*** Given text ***
Effect of Topical Morphine (Mouthwash) on Oral Pain Due to Chemo- and/or Radiotherapy Induced Mucositis

NCT00613743 · Status: COMPLETED · Phase: NA · Type: INTERVENTIONAL · Enrollment: 30

Last updated 2010-01-13

No results posted yet for this study

Summary

Introduction:

Oral pain due to mucosal lesion is quite frequent in oncology, geriatric as well as palliative care settings. The oncology patient is mainly suffering from radio- and/or chemotherapy induced oral mucositis. The incidence of oral mucositis in oncology patients ranges from 15-40% in those receiving stomatotoxic chemotherapy or radiotherapy. The degree of mucositis is variable, but the associated pain is frequent and well documented. Nowadays, basic oral care protocols are the mainstay of preventing or reducing mucositis pain. Pain is mainly managed by systemically administered analgesia. The only pioneer work in the field of radio-or chemotherapy induced mucositis treatment with topical opioids has been done by Cerchietti in two pilot studies: one compared "magic" mouthwash (lidocaine, diphenhydramine, magnesium aluminium hydroxide) with morphine mouthwash in a randomized trial; the other compared 1%o and 2% morphine solutions in an open trial. The results showed a significant decrease in the duration of pain, the intensity as well as a decrease the need for systemic analgesia in the group with morphine mouthwash. No systemic clinically relevant adverse effects were noted.
*** End of Given text ***
_Your tasks_
• a. Do these statements agree with the morphine mouthwash study summary? For each, answer yes or no and quote the exact words of the text that decide it.
(i) Oral mucositis occurs in 15-40% of oncology patients who receive stomatotoxic chemotherapy or radiotherapy.
(ii) Mucositis pain is mainly managed with topical analgesia.
(iii) Cerchietti's pilot studies found systemic clinically relevant adverse effects with morphine mouthwash.
• b. Can you rewrite the paragraph beginning "Oral pain due to mucosal lesion" in the morphine mouthwash study summary as a short list that keeps its main facts?
*** Provided data ***
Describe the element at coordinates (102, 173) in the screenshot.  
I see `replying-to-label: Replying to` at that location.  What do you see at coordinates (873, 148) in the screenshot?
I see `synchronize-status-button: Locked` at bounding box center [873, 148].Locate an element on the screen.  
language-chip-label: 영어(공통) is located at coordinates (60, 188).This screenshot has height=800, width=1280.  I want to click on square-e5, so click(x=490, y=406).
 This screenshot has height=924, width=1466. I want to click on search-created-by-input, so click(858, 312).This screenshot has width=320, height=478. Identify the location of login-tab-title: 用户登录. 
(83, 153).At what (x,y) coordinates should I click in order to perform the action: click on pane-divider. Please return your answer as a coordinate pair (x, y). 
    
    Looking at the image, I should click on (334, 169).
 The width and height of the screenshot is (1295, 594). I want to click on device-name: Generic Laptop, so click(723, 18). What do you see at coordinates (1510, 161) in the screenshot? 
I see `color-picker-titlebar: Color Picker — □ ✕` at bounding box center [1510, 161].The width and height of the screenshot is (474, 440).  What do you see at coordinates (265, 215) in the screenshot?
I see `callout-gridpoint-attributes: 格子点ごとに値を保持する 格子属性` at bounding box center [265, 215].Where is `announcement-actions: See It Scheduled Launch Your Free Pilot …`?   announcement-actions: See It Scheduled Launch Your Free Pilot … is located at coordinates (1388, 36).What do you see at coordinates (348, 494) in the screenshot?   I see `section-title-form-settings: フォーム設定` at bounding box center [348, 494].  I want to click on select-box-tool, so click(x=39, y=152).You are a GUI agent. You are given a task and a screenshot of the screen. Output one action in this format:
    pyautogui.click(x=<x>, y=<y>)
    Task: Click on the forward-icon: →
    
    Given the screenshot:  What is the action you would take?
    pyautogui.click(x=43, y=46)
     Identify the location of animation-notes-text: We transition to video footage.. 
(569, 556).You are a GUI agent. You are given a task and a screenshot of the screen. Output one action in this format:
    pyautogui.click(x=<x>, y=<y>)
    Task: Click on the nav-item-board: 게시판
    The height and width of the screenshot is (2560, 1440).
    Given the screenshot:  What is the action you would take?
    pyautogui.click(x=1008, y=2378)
*** End of Provided data ***
_Outputs in order_
• a.
(i) Yes: "The incidence of oral mucositis in oncology patients ranges from 15-40% in those receiving stomatotoxic chemotherapy or radiotherapy."
(ii) No: "Pain is mainly managed by systemically administered analgesia."
(iii) No: "No systemic clinically relevant adverse effects were noted."

• b.
- Oral pain from mucosal lesions is common in oncology, geriatric and palliative care.
- In oncology patients it mainly comes from mucositis caused by radiotherapy and/or chemotherapy.
- Oral mucositis affects 15-40% of oncology patients receiving stomatotoxic chemotherapy or radiotherapy. Its degree varies, but the pain it causes is frequent and well documented.
- Basic oral care protocols are the main way to prevent or reduce mucositis pain. The pain itself is mainly treated with systemic analgesia.
- The only pioneer work on topical opioids for this condition is two pilot studies by Cerchietti:
  - a randomized trial comparing "magic" mouthwash (lidocaine, diphenhydramine, magnesium aluminium hydroxide) with morphine mouthwash
  - an open trial comparing two strengths of morphine solution
- With morphine mouthwash, pain was shorter and less intense, and less systemic analgesia was needed. No systemic clinically relevant adverse effects were seen.